-
Operating system: Linux or Mac
-
To know your Python version, please open the terminal and type "python2 -V".
-
Linux commands: cat, awk, mkdir, echo, grep, sed, cut, sort, uniq, and for loop.
Usage:
./ICARES.sh [SAMPLE_LIST] [GENE_REGION] [MEF_FILE] [WORK_SPACE] [Conserved?(Yes/No)]
(The multi-sample support will not be used for sites when the "Conserved" option is set to "Yes".)
There are three files need to be prepared before running ICARES.
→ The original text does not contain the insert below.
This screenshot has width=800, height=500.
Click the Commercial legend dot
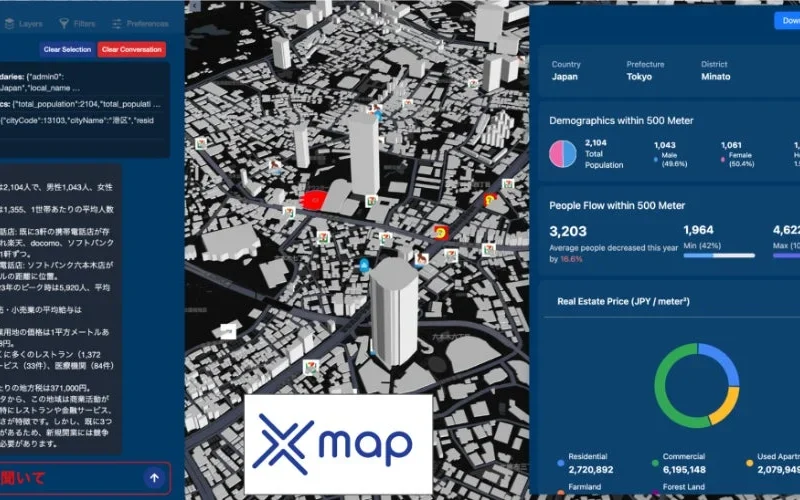(x=655, y=462)
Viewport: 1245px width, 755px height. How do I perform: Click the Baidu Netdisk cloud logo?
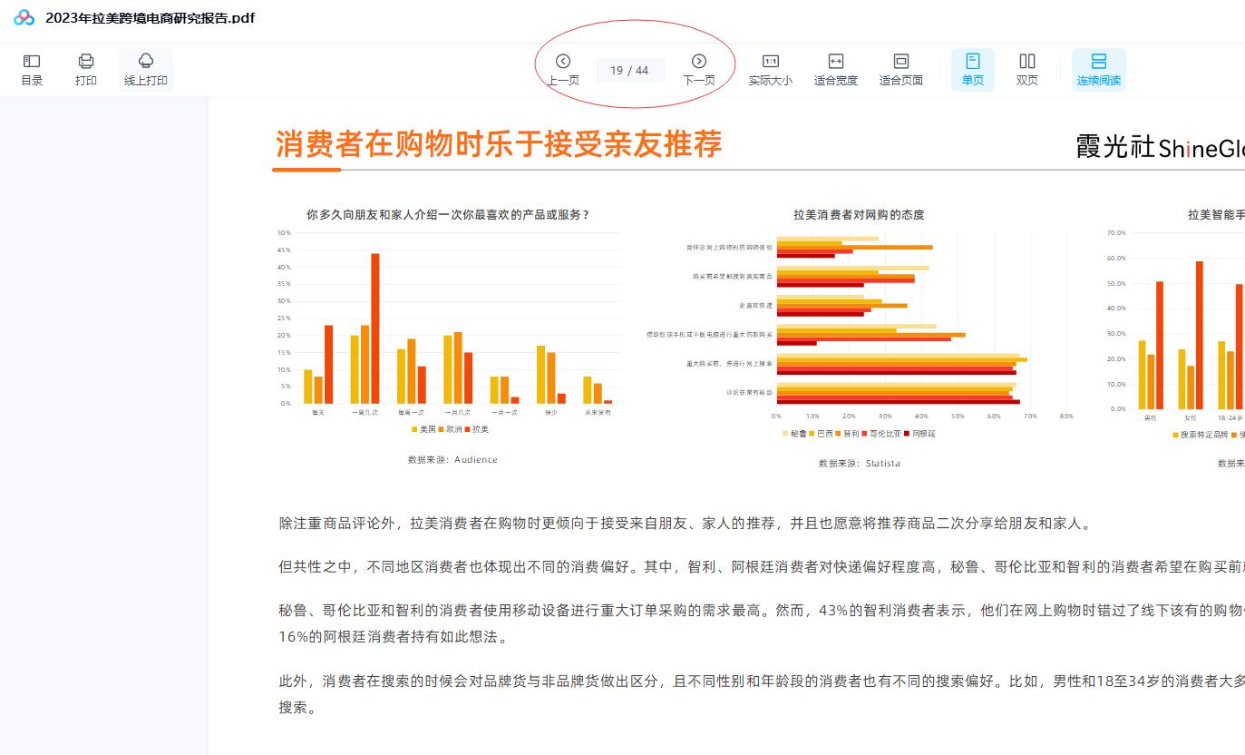(x=24, y=18)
The first file is the list of the "10-column" pileup files generated by Samtools (v0.1.16) on all samples and filtered by GALAXY pileup parser program (pileup_parser.pl, with parameter settings: 3 9 10 8 20 1 “Yes” “Yes” 2 “Yes” “Yes”)).
/path/to/sample_A.pileup
/path/to/sample_B.pileup
/path/to/sample_C.pileup
...
The second file is the information of genic regions, and the format is as the following:
1 10007376 10007694 + ENSG00000202415
1 100111499 100160097 + ENSG00000099260
1 100163798 100164734 + ENSG00000223656
1 100174259 100232187 - ENSG00000156869
1 100250296 100250441 - ENSG00000201491
...
You may download the data from ENSEMBL Biomart.
The mapping error sets can be downloaded from our FTP site: ftp://treeslab1.genomics.sinica.edu.tw/ICARES/MEF/
If the three files described above have been prepared (eg. "sample.list", "human_ensembl_75.genic_region", and "hsa.MEF"), then we may run ICARES with the following command:
For identifying clustering sites across samples:
> ./ICARES.sh sample.list human_ensembl_75.genic_region hsa.MEF Output "No"
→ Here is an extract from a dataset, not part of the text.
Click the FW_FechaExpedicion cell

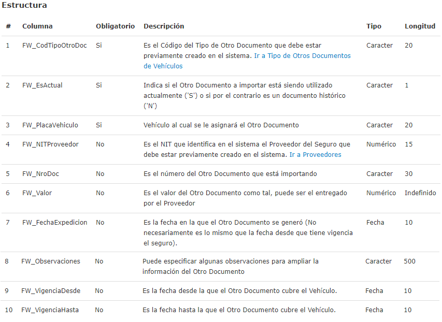(x=54, y=223)
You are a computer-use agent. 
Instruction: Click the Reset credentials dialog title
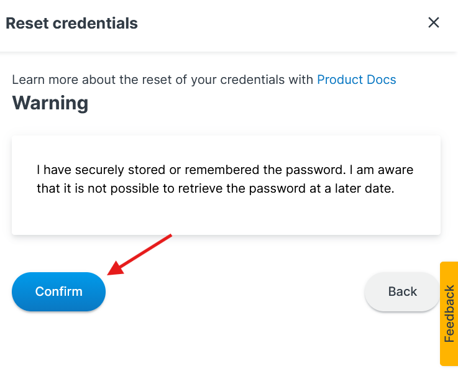click(71, 24)
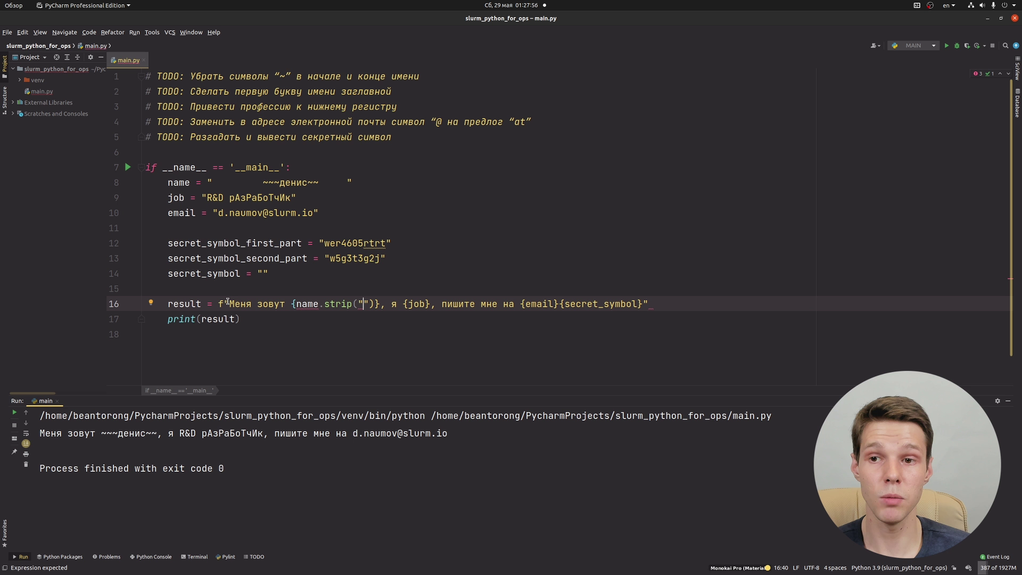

This needs at least two samples in the same species.
For identifying conservation sites across several species:
> ./ICARES.sh sample.list human_ensembl_75.genic_region hsa.MEF Output "Yes"
This needs at least one sample in a specific species, and closes the option of multi-samples support for sites. User should get the list from final results, and compare the editing sites between different species by transforming the coordinates to the same species.
For the result, please check these two files "all_MEFok.sort.all.clustering.re_clustering.nmm" and "nmm.log". The former records the final candidates of editing sites, and the latter is the log file with numbers of candidates for each type.